Прикрыв за собой дверь, дабы отгородиться от шума вечеринки, щурюсь:
— Это что ещё за новости такие? Эдик? И ведь ни слова не сказала!
— Прости-прости-прости! — в умоляющем жесте складывает ладошки Аньтка. — Я пыталась тебе сказать, позавчера, помнишь, когда мы выходили из аудитории, я позвала тебя поболтать, а ты отмахнулась,
— Ладно, — (было дело), — расскажи лучше, как это произошло?! Когда? Это же Эдик! Столько лет бок о бок учились и тут перед самой защитой н'a тебе!
— А у вас с Малиновским разве не так?
— Не переводи стрелки!
— Хорошо, хорошо, — Анька зачем-то понижает тон и хихикает: — Он сам мне первый в соцсети написал, представляешь? Жаловался, что Малиновский уже дважды посягал на его здоровье, про тот случай на вечеринке Самсоновой напомнил.

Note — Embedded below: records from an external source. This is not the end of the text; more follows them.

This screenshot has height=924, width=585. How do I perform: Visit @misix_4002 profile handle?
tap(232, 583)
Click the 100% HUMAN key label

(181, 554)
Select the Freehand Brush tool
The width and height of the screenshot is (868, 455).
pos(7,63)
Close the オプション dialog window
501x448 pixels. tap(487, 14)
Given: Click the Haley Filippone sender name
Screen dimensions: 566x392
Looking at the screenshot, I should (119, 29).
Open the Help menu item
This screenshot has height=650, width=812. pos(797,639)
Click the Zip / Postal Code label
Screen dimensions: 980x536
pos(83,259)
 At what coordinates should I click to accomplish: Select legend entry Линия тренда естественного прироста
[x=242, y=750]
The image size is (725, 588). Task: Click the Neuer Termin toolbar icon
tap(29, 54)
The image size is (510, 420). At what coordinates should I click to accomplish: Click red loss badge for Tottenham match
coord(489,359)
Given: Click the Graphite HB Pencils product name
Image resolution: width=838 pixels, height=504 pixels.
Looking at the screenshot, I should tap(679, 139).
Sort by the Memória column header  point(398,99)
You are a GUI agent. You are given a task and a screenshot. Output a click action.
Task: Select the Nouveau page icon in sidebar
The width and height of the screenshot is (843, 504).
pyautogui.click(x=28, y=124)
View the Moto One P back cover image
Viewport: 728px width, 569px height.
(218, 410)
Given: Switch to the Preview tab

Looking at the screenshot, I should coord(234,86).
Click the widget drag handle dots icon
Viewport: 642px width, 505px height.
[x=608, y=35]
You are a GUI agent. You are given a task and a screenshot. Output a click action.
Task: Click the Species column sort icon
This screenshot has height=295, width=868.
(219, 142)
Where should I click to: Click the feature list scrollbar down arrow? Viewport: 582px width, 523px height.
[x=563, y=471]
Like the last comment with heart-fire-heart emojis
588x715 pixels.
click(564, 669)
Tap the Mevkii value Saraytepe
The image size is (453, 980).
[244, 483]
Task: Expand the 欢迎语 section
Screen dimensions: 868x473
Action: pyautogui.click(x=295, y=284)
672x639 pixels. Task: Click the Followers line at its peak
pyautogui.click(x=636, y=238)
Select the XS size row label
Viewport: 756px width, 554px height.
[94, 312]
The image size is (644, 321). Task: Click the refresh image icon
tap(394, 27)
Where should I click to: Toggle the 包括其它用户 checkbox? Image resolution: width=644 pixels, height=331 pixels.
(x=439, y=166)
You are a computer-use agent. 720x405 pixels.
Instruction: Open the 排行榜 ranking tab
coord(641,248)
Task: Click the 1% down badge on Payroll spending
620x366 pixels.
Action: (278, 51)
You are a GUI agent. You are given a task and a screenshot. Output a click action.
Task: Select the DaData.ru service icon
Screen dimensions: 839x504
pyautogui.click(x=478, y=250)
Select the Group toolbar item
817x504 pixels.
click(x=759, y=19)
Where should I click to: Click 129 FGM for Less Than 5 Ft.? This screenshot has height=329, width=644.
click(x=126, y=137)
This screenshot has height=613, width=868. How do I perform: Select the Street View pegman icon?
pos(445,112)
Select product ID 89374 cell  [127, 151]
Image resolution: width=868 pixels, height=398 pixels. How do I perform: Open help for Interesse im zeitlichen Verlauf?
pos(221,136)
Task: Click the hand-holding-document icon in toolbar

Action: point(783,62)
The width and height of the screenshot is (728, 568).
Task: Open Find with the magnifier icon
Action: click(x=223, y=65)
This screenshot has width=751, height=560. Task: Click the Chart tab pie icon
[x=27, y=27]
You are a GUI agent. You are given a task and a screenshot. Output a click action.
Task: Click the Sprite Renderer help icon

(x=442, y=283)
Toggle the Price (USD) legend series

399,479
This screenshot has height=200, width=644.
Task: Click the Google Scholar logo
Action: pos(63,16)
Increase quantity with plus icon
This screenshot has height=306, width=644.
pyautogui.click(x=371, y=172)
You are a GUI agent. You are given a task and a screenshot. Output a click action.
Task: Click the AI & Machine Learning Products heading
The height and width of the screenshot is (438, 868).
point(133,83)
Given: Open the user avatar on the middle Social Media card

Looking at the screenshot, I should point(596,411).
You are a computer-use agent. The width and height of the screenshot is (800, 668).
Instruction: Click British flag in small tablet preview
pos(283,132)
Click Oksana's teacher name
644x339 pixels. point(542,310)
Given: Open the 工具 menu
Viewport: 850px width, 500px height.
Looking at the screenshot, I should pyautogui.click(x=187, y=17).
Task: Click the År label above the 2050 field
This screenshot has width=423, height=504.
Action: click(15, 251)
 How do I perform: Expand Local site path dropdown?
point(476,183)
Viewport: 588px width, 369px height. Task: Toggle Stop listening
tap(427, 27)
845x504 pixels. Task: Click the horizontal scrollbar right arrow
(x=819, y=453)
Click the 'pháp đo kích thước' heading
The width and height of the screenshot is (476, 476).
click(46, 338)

Грозился написать заявление в полицию, а меня попросил пойти свидетелем, я же на той вечеринке была и всё видела.
— Заявление? Вот он! Ну я ему! — откровенно негодую и даже пытаюсь вернуться обратно в гостиную, отыскать этого предателя и высказать ему всё, что я о нём думаю, но Анька ловит меня за руку и возвращает на место.
— Да стой ты! Разумеется, я тоже возмутилась, молчать не стала. Нет, я против рукоприкладства и считаю, что Малиновский должен понести за это наказание, и точно бы его понёс, не будь он твоим мужем.
— Фиктивным, Аня, — напоминаю уже скорее по привычке.
— Ой, да брось ты, вижу я вашу фикцию, — машет Анька ладошкой и ворзващается к сути: — В общем, из-за тебя я этого допустить никак не могла, предложила ему встретиться и всё спокойно обсудить. Ну мы встретились, потом ещё раз и ещё… Представляешь, он теорию Бутлерова на зубок знает! — Цветкова сияет как медный грош и глядя на неё у меня всю злость на Эдика словно ветром сдувает.
— Да ты запала, Цветкова!
— Ничего я не запала! — вспыхивает Анька. — Просто мне с ним интересно. Он умный, весёлый (это Эдик-то весёлый?), улыбка у него такая милая… — и поняв, что безбожно выдаёт себя с потрохами, убирает с лица блаженную улыбку: — В общем, я убедила его, что Малиновский это не со зла всё, и что не нужно писать никаких заявлений. Даже вот уговорила его со мной на день рождения пойти, чтобы зарыть топор войны. По-моему, всё получилось. Здорово я придумала, правда?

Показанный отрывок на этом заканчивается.